● PROBLEM STATEMENT
Produce as output only the lines below starting at the line with "Task: Click the SUMMARY banner cell" and continuing through the line with "Task: Open Minecraft for Windows sidebar icon", each one exactly as written.

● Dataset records
···
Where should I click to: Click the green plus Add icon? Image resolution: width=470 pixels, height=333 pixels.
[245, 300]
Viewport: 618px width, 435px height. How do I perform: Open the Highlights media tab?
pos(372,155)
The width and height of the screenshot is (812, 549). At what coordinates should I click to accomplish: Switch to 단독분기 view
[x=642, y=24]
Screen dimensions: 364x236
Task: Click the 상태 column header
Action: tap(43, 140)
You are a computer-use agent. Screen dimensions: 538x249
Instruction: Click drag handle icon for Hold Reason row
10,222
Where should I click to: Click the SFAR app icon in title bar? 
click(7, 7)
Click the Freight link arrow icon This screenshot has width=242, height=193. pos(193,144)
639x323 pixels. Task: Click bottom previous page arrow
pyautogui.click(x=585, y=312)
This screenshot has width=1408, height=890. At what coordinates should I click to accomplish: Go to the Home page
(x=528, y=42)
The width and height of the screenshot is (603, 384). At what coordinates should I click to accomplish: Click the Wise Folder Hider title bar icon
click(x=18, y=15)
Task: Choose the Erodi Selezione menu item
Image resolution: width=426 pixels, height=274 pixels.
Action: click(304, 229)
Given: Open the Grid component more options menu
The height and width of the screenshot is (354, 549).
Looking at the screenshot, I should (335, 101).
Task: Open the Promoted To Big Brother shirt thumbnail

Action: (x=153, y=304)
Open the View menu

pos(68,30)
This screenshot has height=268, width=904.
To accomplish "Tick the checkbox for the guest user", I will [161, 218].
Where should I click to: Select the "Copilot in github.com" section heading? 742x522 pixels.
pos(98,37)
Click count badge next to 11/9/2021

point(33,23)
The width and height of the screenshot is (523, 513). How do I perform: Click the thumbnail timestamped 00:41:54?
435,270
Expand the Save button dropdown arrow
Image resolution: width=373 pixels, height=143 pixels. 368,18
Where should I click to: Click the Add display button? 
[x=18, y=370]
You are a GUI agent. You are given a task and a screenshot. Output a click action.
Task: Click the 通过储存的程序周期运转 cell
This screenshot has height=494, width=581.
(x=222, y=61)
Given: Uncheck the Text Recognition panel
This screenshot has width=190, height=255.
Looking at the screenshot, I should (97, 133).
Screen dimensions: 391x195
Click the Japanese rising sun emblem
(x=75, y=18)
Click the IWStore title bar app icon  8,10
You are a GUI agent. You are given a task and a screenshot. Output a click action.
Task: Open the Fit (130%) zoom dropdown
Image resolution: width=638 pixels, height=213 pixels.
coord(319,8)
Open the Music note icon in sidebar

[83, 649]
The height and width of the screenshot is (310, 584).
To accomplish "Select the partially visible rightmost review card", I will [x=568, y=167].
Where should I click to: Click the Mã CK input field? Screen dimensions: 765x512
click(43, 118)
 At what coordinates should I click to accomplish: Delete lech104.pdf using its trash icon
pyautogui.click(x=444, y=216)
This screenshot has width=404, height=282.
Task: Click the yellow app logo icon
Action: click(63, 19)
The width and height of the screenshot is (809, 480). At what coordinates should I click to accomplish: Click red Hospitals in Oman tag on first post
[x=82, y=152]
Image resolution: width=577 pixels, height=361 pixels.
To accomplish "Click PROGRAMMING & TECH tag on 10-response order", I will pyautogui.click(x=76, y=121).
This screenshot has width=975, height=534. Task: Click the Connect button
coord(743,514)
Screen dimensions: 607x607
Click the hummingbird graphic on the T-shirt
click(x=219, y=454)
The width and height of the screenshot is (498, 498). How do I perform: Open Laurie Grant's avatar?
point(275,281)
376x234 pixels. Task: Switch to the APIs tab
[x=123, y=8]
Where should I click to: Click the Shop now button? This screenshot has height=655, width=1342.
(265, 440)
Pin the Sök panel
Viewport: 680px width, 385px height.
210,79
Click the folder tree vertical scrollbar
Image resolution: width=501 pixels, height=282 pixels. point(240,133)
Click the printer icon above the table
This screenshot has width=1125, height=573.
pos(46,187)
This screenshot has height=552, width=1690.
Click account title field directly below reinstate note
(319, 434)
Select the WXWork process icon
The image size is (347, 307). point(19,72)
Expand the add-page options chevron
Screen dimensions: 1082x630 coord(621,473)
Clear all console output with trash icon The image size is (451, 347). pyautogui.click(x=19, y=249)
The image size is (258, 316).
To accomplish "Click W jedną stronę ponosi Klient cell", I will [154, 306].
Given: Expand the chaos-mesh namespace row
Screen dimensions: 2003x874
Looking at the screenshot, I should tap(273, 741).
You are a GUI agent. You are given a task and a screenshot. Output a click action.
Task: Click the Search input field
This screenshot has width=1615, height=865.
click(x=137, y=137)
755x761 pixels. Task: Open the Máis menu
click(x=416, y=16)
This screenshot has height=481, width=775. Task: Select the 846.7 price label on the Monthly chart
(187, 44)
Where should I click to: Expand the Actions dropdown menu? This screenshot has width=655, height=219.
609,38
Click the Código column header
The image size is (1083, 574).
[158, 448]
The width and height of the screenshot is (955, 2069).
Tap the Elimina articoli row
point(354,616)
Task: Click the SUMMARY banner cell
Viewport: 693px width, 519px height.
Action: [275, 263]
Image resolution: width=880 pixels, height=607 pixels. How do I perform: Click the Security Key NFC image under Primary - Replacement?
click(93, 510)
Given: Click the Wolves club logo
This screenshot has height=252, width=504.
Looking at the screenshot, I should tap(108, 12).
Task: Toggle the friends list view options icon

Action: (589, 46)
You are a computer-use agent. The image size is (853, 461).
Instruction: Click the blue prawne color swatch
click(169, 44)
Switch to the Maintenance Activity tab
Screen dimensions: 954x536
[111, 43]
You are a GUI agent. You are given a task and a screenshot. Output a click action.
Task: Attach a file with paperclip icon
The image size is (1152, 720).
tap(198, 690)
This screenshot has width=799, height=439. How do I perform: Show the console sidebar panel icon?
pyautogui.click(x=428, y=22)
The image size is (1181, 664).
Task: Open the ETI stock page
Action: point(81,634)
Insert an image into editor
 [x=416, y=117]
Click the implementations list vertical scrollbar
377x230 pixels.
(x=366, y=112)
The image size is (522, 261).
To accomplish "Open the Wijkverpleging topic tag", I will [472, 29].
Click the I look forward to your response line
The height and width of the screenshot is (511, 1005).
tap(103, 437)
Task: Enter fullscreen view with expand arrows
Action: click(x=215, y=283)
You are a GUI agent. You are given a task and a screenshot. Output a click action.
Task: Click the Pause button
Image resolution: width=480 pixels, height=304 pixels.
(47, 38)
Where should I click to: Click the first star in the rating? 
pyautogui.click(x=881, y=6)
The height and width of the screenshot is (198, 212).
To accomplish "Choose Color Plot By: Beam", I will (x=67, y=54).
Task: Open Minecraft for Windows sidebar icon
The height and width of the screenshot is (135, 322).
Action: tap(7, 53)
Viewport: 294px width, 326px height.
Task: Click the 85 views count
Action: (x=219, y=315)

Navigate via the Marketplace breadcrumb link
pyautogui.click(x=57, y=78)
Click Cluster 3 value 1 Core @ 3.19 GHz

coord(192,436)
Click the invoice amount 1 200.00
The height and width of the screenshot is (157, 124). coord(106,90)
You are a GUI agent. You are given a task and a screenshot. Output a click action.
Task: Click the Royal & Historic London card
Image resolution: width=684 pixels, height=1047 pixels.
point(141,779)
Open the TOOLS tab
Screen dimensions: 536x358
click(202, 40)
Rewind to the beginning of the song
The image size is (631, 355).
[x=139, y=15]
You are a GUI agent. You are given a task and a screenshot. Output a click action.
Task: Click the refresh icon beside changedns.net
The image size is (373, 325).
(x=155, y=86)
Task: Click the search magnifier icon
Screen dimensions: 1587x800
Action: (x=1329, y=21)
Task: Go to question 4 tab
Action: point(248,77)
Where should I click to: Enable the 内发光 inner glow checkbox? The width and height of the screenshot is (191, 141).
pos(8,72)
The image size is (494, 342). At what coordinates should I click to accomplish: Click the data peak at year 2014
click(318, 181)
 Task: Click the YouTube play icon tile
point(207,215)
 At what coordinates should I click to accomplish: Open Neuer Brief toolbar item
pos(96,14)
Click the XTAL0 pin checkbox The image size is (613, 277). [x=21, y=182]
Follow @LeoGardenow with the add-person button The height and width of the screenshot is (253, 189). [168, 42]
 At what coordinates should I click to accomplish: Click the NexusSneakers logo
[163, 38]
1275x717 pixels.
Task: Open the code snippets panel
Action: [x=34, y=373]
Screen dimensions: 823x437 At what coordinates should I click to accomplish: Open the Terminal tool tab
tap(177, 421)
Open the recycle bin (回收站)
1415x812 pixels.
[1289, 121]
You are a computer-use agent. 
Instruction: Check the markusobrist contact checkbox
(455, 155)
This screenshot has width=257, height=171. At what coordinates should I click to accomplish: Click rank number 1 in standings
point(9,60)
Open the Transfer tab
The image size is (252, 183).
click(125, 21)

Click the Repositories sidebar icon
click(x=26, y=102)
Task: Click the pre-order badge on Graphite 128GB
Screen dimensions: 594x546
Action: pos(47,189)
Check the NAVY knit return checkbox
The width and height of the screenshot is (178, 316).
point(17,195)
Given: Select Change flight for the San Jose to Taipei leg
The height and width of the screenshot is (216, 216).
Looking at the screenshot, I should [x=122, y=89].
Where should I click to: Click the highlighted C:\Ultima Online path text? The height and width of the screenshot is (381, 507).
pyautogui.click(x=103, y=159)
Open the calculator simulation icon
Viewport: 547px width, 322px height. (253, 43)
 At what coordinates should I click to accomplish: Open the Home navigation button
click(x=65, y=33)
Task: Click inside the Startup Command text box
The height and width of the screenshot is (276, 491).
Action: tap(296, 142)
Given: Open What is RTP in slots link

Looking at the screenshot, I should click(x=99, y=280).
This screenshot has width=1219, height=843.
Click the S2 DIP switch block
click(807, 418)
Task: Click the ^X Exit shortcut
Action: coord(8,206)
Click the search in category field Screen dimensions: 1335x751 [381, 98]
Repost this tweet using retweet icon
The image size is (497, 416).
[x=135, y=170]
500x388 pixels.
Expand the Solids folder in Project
···
● ANSWER TO THIS PROBLEM
Task: Click the SUMMARY banner cell
Viewport: 693px width, 519px height.
Action: [275, 263]
Image resolution: width=880 pixels, height=607 pixels. How do I perform: Click the Security Key NFC image under Primary - Replacement?
click(93, 510)
Given: Click the Wolves club logo
This screenshot has height=252, width=504.
Looking at the screenshot, I should tap(108, 12).
Task: Toggle the friends list view options icon

Action: (589, 46)
You are a computer-use agent. The image size is (853, 461).
Instruction: Click the blue prawne color swatch
click(169, 44)
Switch to the Maintenance Activity tab
Screen dimensions: 954x536
[111, 43]
You are a GUI agent. You are given a task and a screenshot. Output a click action.
Task: Attach a file with paperclip icon
The image size is (1152, 720).
tap(198, 690)
This screenshot has width=799, height=439. How do I perform: Show the console sidebar panel icon?
pyautogui.click(x=428, y=22)
The image size is (1181, 664).
Task: Open the ETI stock page
Action: point(81,634)
Insert an image into editor
 [x=416, y=117]
Click the implementations list vertical scrollbar
377x230 pixels.
(x=366, y=112)
The image size is (522, 261).
To accomplish "Open the Wijkverpleging topic tag", I will [472, 29].
Click the I look forward to your response line
The height and width of the screenshot is (511, 1005).
tap(103, 437)
Task: Enter fullscreen view with expand arrows
Action: click(x=215, y=283)
You are a GUI agent. You are given a task and a screenshot. Output a click action.
Task: Click the Pause button
Image resolution: width=480 pixels, height=304 pixels.
(47, 38)
Where should I click to: Click the first star in the rating? 
pyautogui.click(x=881, y=6)
The height and width of the screenshot is (198, 212).
To accomplish "Choose Color Plot By: Beam", I will (x=67, y=54).
Task: Open Minecraft for Windows sidebar icon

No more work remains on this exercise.